First of all, the two men played the game twenty years apart from one another. So Greenberg had to deal with a lot more anti-Semitism in his career than did Koufax. In fact, since he was the first Jewish sports star in history, Greenberg could even be compared to Jackie Robinson.
The son of Jewish Romanian immigrants, Hank Greenberg was born in Greenwich Village and grew up in the Bronx. His name made Greenberg more obviously Jewish to fans and he was forced to endure hate speech all of the time, but he took it in stride.
“Every ballpark I went to, there’d be somebody in the stands who spent the whole afternoon just calling me names,” Greenberg said in a 1980 oral history. “If you’re having a good day you don’t give a damn. But if you’re having a bad day, why, pretty soon it gets you hot under the collar.”
Sandy Koufax played his first few seasons in Brooklyn, which was then the heart and soul of Jewish America. He later moved with the Dodgers out to Los Angeles which, as the home of Hollywood, was also a more Jewish friendly area. But most importantly, Koufax played in an era of peace and wealth in America. By the 1960s Jews may still have been barred from joining private clubs and so forth, but the barriers which once prevented them from working in corporate America had begun to crumble.
Greenberg played in Detroit, not New York, and during the Depression and the rise of Hitler in Germany. This was a precarious time for Jews in America. Father Charles Coughlin, who broadcast ant-Semitic and pro-Hitler rhetoric on the radio almost daily, was based in Detroit. Up until Pearl Harbor people worried that America would never go to war against Germany and Nazism. Hank Greenberg played through the era always aware of the situation that the world, and Jews everywhere, were in.
“Every home run I hit was a home run against Hitler,” Hank Greenberg once remarked about that era. He also once said that he wanted, “to be remembered not only as a great ballplayer, but even more as a great Jewish ballplayer.”
And Hank Greenberg also missed three full baseball seasons, and parts of two others, in his prime to military service during World War II. Greenberg was at first exempted from service due to flat feet. But he insisted on serving and had his physical status upgraded to do so. And his service actually began before America entered the war.

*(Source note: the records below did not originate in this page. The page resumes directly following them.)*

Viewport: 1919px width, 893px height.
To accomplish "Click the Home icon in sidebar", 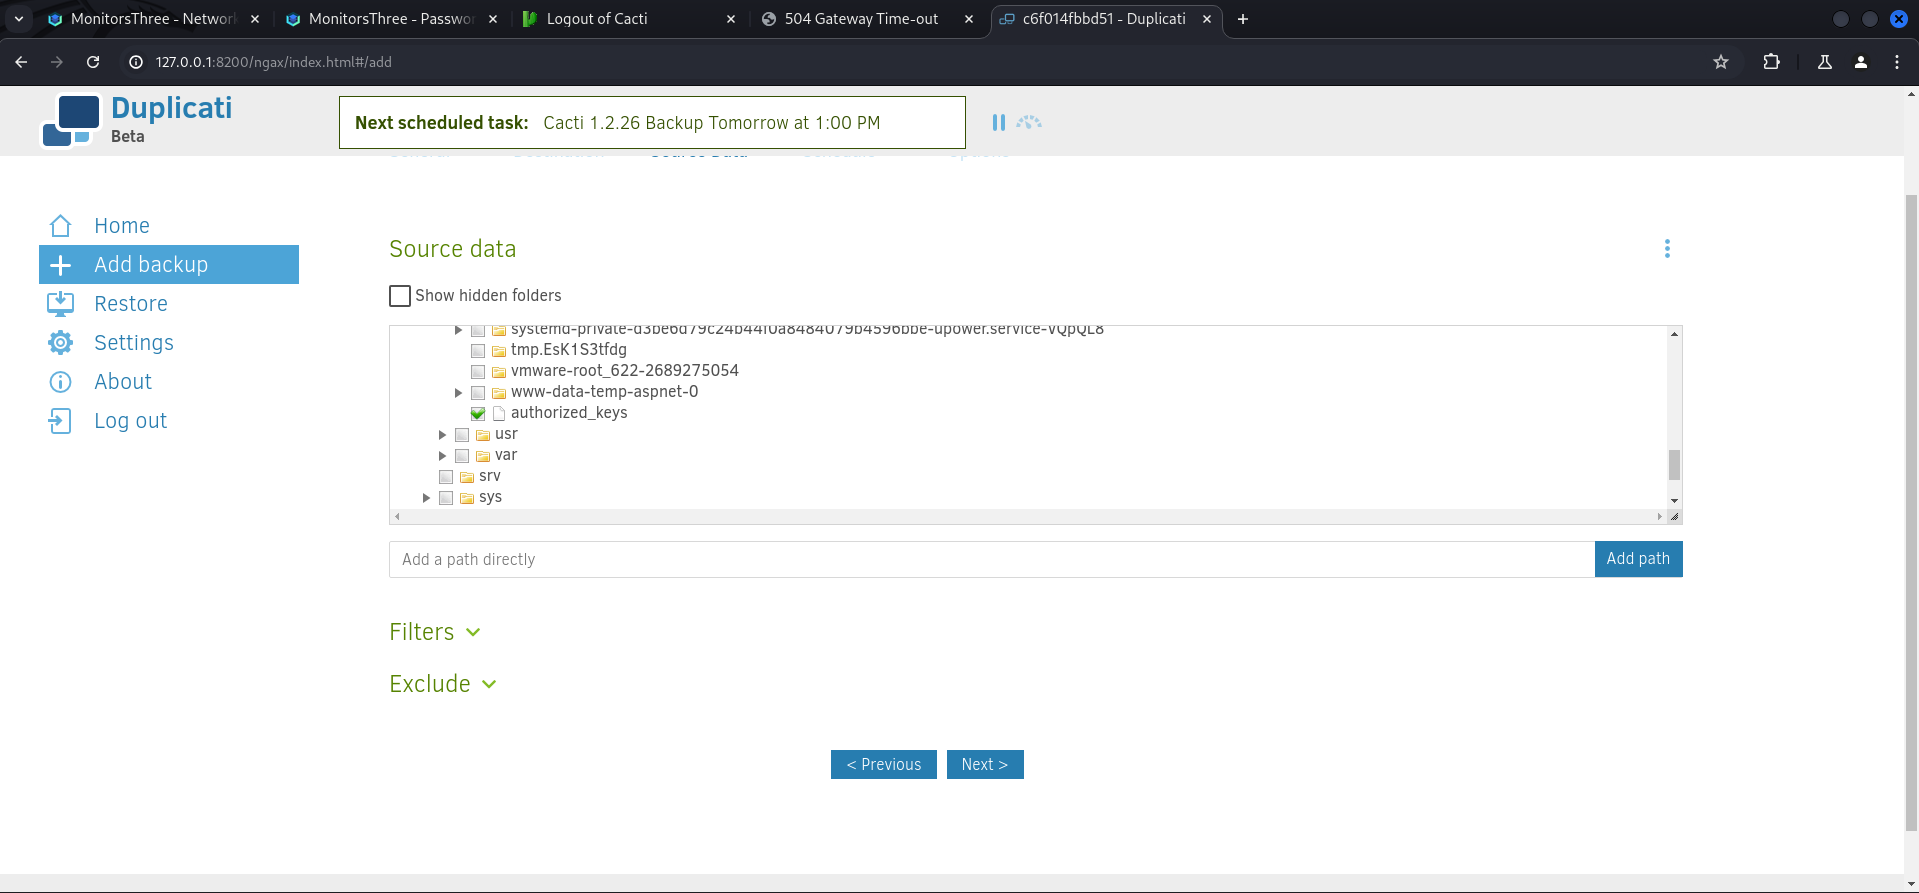I will pyautogui.click(x=60, y=226).
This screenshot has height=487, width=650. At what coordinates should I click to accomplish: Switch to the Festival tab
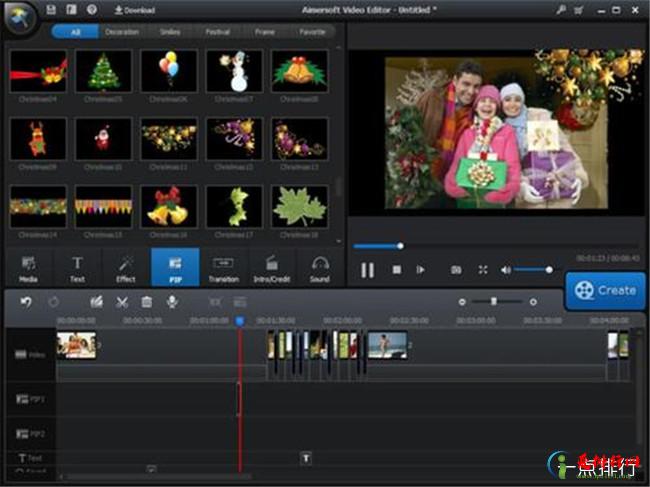(217, 32)
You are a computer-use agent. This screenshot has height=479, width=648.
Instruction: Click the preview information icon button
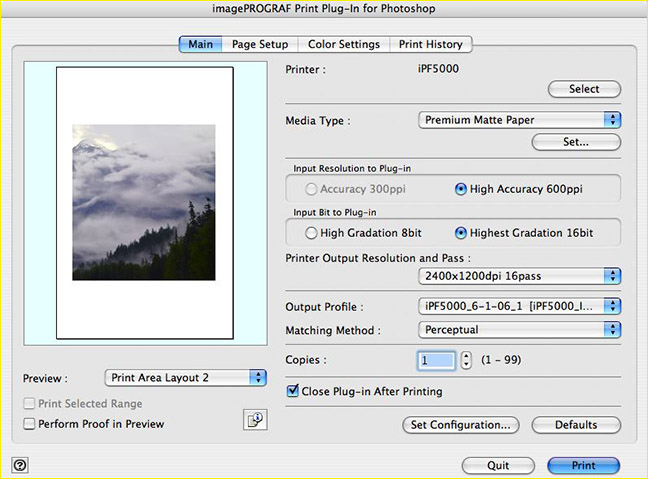coord(254,420)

He was drafted in 1941 after playing just 19 games for the Tigers that spring. Greenberg was released from service on December 5th, two days before the Japanese attack on Pearl Harbor. So Hank Greenberg re-enlisted the following February; even though, he was already 30 years old and did not have to do so. He served in the Army Air Corps, rising to the rank of Captain. Greenberg served for 47 months in total.
His return to baseball came after the end of the war in Europe, but before the Japanese surrender, on July 1st 1945. He would only play half a season that year.

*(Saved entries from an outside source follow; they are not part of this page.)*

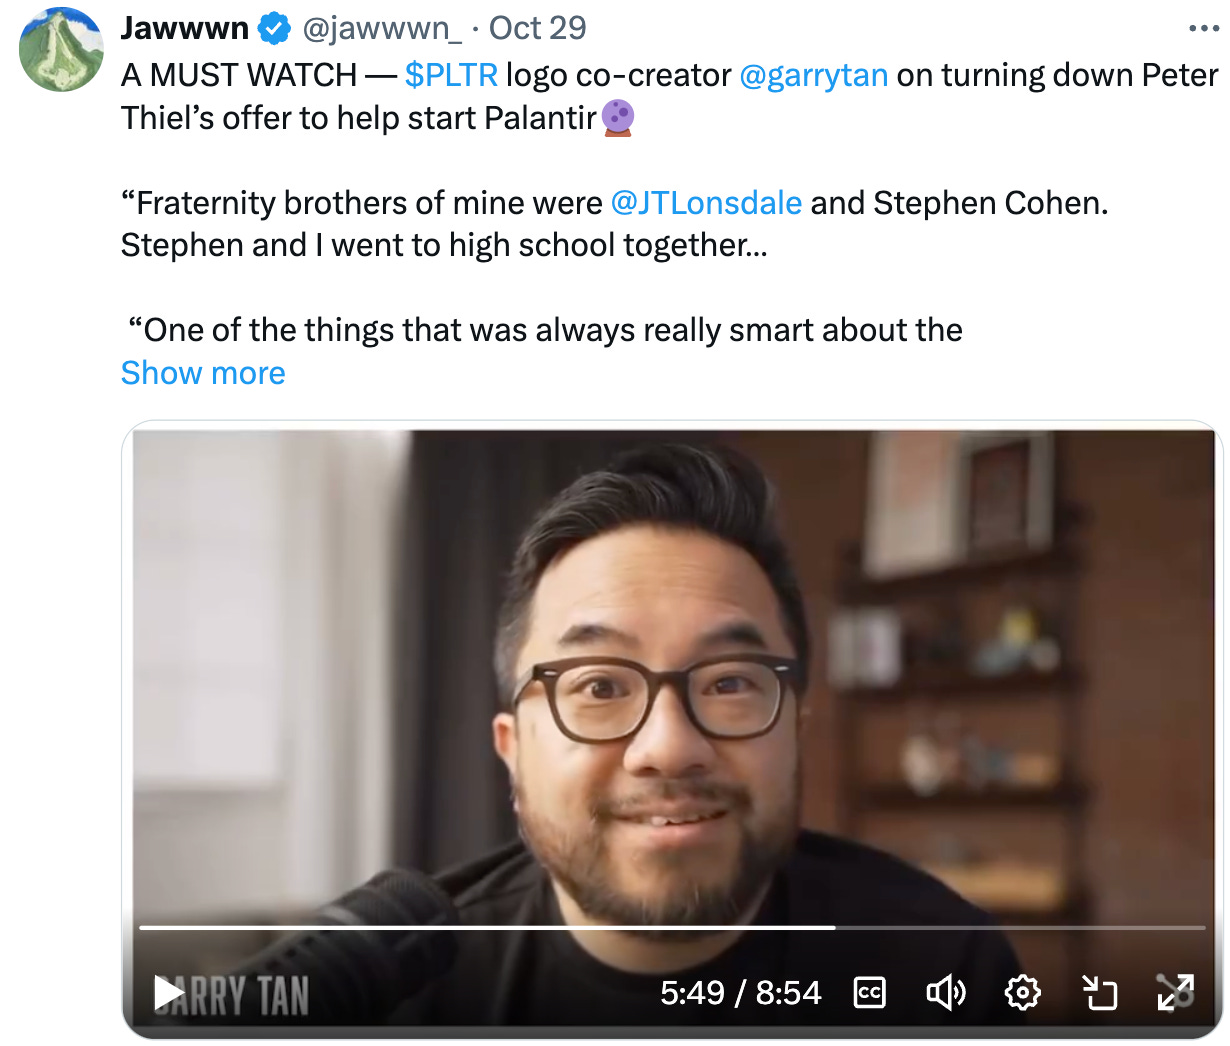This screenshot has width=1230, height=1046.
Task: Click the 5:49 / 8:54 time display
Action: 740,993
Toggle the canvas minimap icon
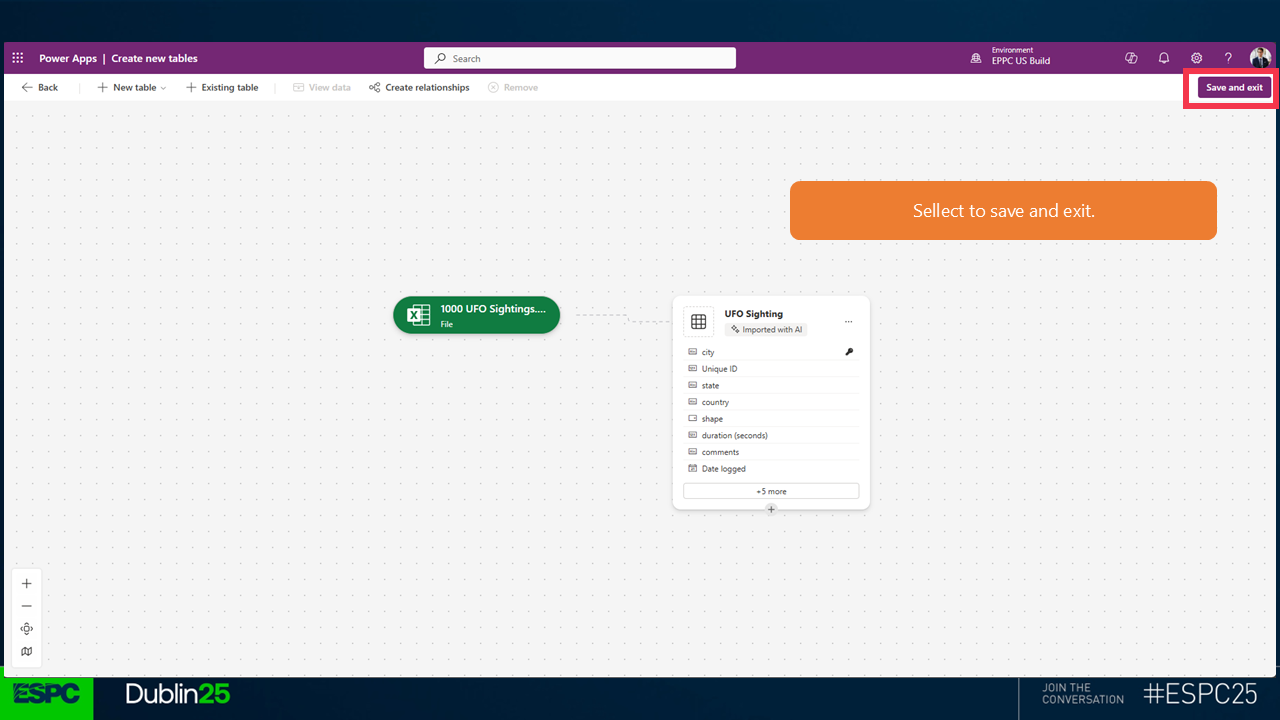Image resolution: width=1280 pixels, height=720 pixels. [27, 651]
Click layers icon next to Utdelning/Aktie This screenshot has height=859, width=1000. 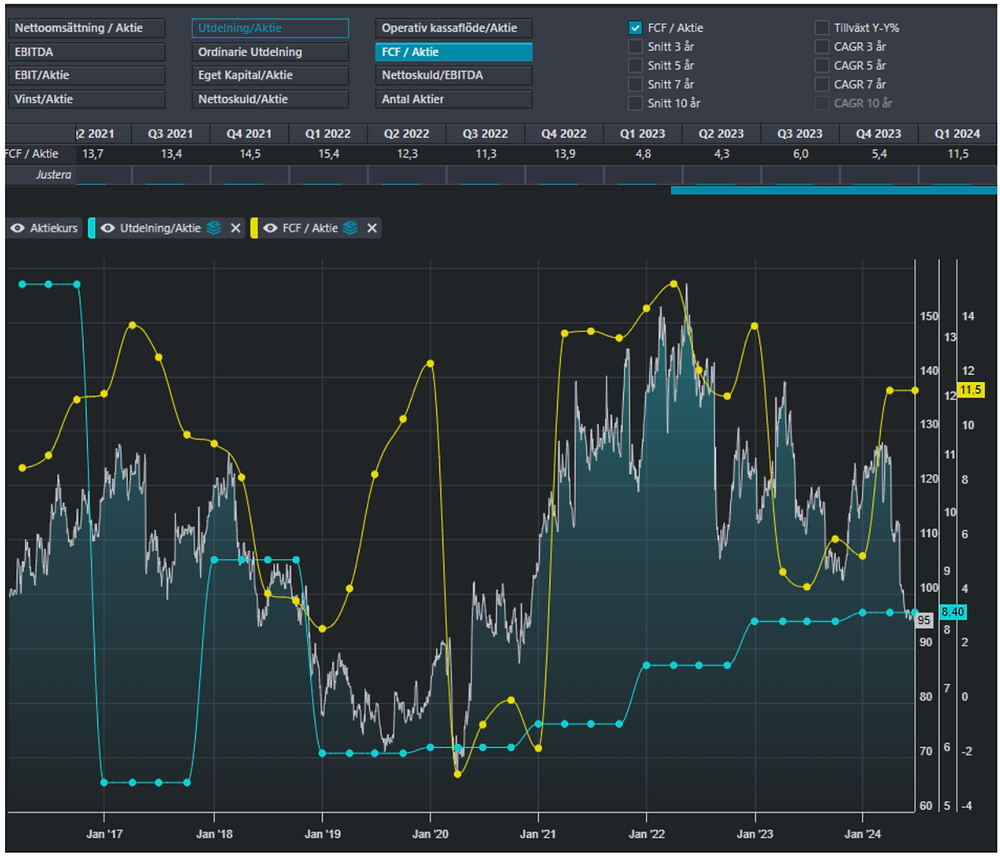(x=214, y=228)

After missing more than 4 and a half seasons of play to military service, Hank Greenberg finished his career with 331 home runs. He led the American league in home runs four times, hitting as many as 58 in 1938. He had 1,628 career base hits, hitting more than 200 a season (a really big deal in baseball) three times. He had 184 runs batted in 1937 (third most ever in a single season) and drove in more than 100 runs five times in his career. (This is also a really big deal.)
Hank Greenberg also hit over 300 nine times, including 1945 after missing four years of play. He finished with a .312 career batting average, two American MVP awards and two world championships. Hank Greenberg was inducted into the MLB Hall of Fame in 1956. He died in 1986 at the age of 75.